→ **What to do**
Every line holding "each" should be copied from the records below.

Stored data entries:
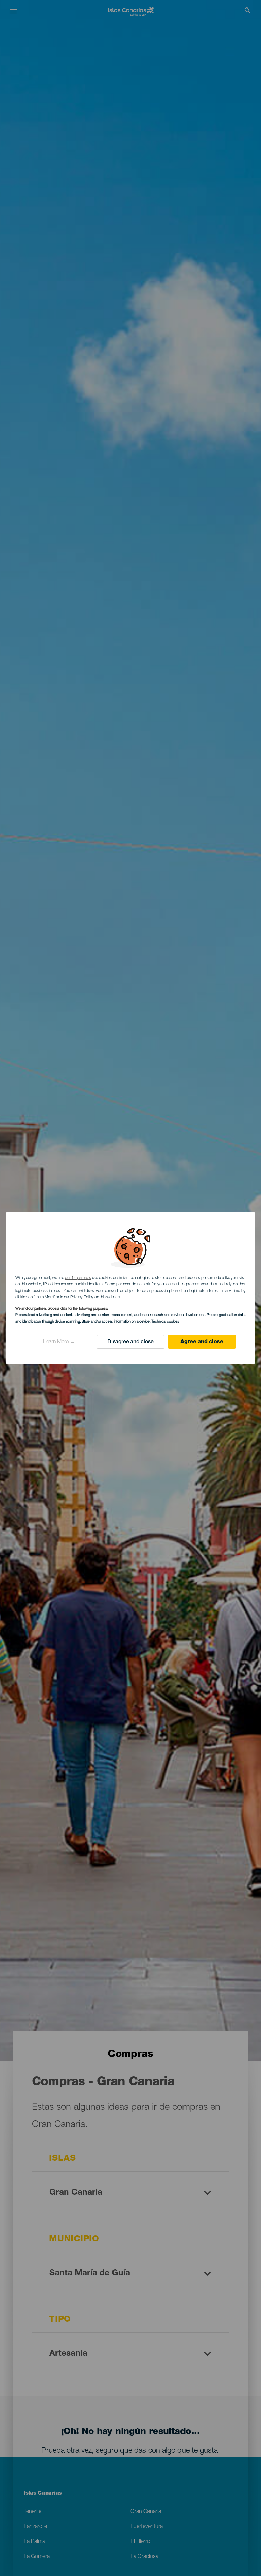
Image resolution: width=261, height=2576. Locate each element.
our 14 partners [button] (78, 1278)
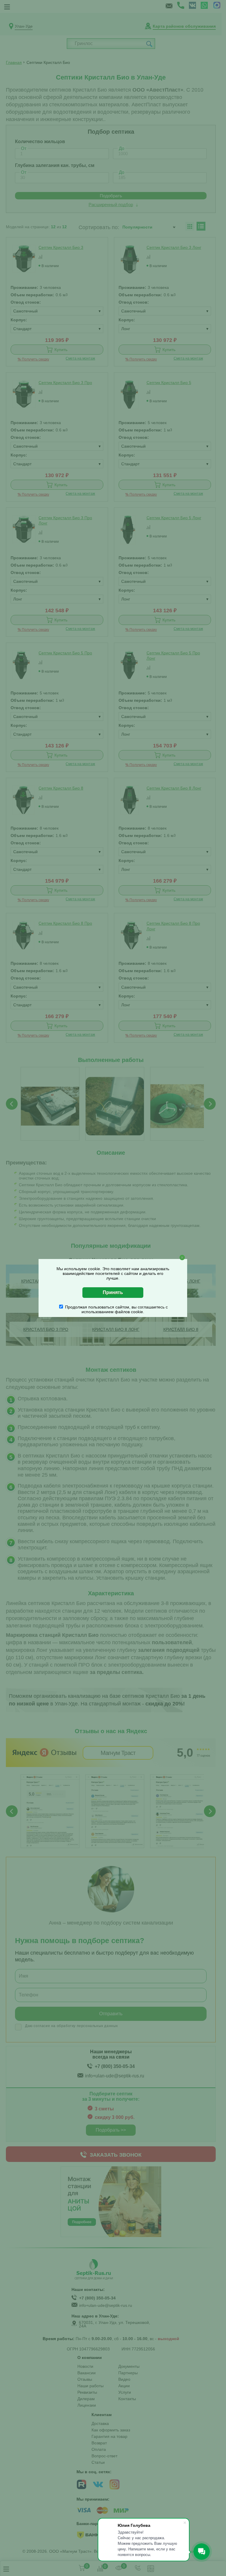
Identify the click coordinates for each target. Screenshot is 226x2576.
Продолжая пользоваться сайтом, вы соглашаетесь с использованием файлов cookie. (116, 1309)
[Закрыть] (182, 1257)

→ **Written answer**
Image resolution: width=261, height=2576. Locate each element.
Identify the click coordinates for each target. Screenshot is 226x2576.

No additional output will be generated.